Excercise 5.8. Racetrack


In [37]:
from collections import namedtuple, defaultdict
import random
import numpy as np
from tqdm import tqdm

%matplotlib inline
import matplotlib.pyplot as plt

Define Racetracks


In [2]:
MAX_SPEED = 4
N_ACTIONS = 3  # number of actions along x and y: 0, 1, -1

In [3]:
track1 = """
                  
   XXXXXXXXXXXXXF 
  XXXXXXXXXXXXXXF 
  XXXXXXXXXXXXXXF 
 XXXXXXXXXXXXXXXF 
XXXXXXXXXXXXXXXXF 
XXXXXXXXXXXXXXXXF 
XXXXXXXXXX        
XXXXXXXXX         
XXXXXXXXX         
XXXXXXXXX         
XXXXXXXXX         
XXXXXXXXX         
XXXXXXXXX         
XXXXXXXXX         
 XXXXXXXX         
 XXXXXXXX         
 XXXXXXXX         
 XXXXXXXX         
 XXXXXXXX         
 XXXXXXXX         
 XXXXXXXX         
 XXXXXXXX         
  XXXXXXX         
  XXXXXXX         
  XXXXXXX         
  XXXXXXX         
  XXXXXXX         
  XXXXXXX         
  XXXXXXX         
   XXXXXX         
   XXXXXX         
   SSSSSS         
"""

In [4]:
track2 = """
_ _ _ _ _
_WORK TO COMPLETE_:
**a)** In two sentences, summarize the racetrack page excerpt.
**b)** Please change "Locate" to "Find" in the rows, starting with the line with "You are a GUI" and going on through the line with "Pages (33, 32)", keeping everything else the same and leaving out the pictures.
_ _ _ _ _
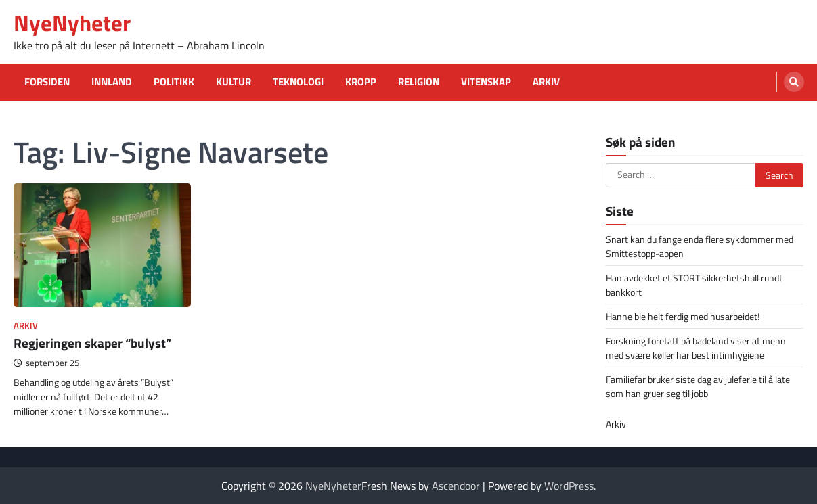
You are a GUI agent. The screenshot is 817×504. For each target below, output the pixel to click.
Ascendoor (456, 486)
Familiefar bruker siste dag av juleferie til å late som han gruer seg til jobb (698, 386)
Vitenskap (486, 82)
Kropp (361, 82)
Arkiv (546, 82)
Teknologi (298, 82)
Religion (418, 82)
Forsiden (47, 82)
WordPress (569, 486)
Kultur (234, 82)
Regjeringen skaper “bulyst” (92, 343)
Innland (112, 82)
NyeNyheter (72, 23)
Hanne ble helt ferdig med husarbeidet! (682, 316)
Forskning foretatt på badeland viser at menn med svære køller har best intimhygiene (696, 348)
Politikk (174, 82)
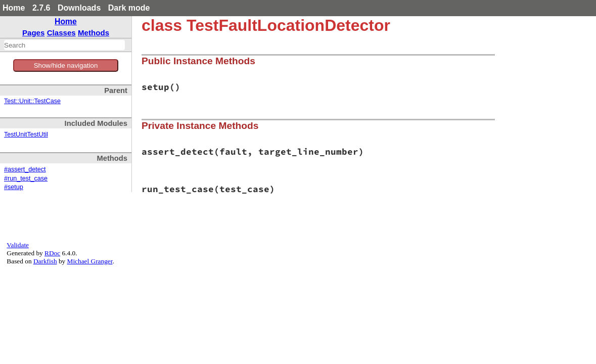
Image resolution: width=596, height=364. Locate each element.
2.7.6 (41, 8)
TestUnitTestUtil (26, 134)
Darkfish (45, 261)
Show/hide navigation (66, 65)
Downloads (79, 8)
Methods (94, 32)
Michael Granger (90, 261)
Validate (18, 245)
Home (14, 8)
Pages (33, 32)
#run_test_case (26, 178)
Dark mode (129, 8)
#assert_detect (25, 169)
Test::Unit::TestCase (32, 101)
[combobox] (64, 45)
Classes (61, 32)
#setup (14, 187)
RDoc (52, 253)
_ _ _ _ _
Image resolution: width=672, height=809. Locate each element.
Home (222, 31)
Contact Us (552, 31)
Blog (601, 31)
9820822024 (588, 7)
_ _ _ _ _
_COMPLETE ANSWERS_:
**a)** The page excerpt for Exercise 5.8, Racetrack, imports collections, random, NumPy, tqdm, and matplotlib, then sets MAX_SPEED to 4 and N_ACTIONS to 3, the number of actions along x and y (0, 1, -1). Under the heading "Define Racetracks," it lays out track1 as a multiline string drawn with X, F, and S characters.

**b)**
You are a GUI agent. The screenshot is 817×504. For each target below, output the pixel to click.
Ascendoor (456, 486)
Familiefar bruker siste dag av juleferie til å late som han gruer seg til jobb (698, 386)
Vitenskap (486, 82)
Kropp (361, 82)
Arkiv (546, 82)
Teknologi (298, 82)
Religion (418, 82)
Forsiden (47, 82)
WordPress (569, 486)
Kultur (234, 82)
Regjeringen skaper “bulyst” (92, 343)
Innland (112, 82)
NyeNyheter (72, 23)
Hanne ble helt ferdig med husarbeidet! (682, 316)
Forskning foretatt på badeland viser at menn med svære køller har best intimhygiene (696, 348)
Politikk (174, 82)
Image resolution: width=596, height=364. Find each element.
2.7.6 (41, 8)
TestUnitTestUtil (26, 134)
Darkfish (45, 261)
Show/hide navigation (66, 65)
Downloads (79, 8)
Methods (94, 32)
Michael Granger (90, 261)
Validate (18, 245)
Home (14, 8)
Pages (33, 32)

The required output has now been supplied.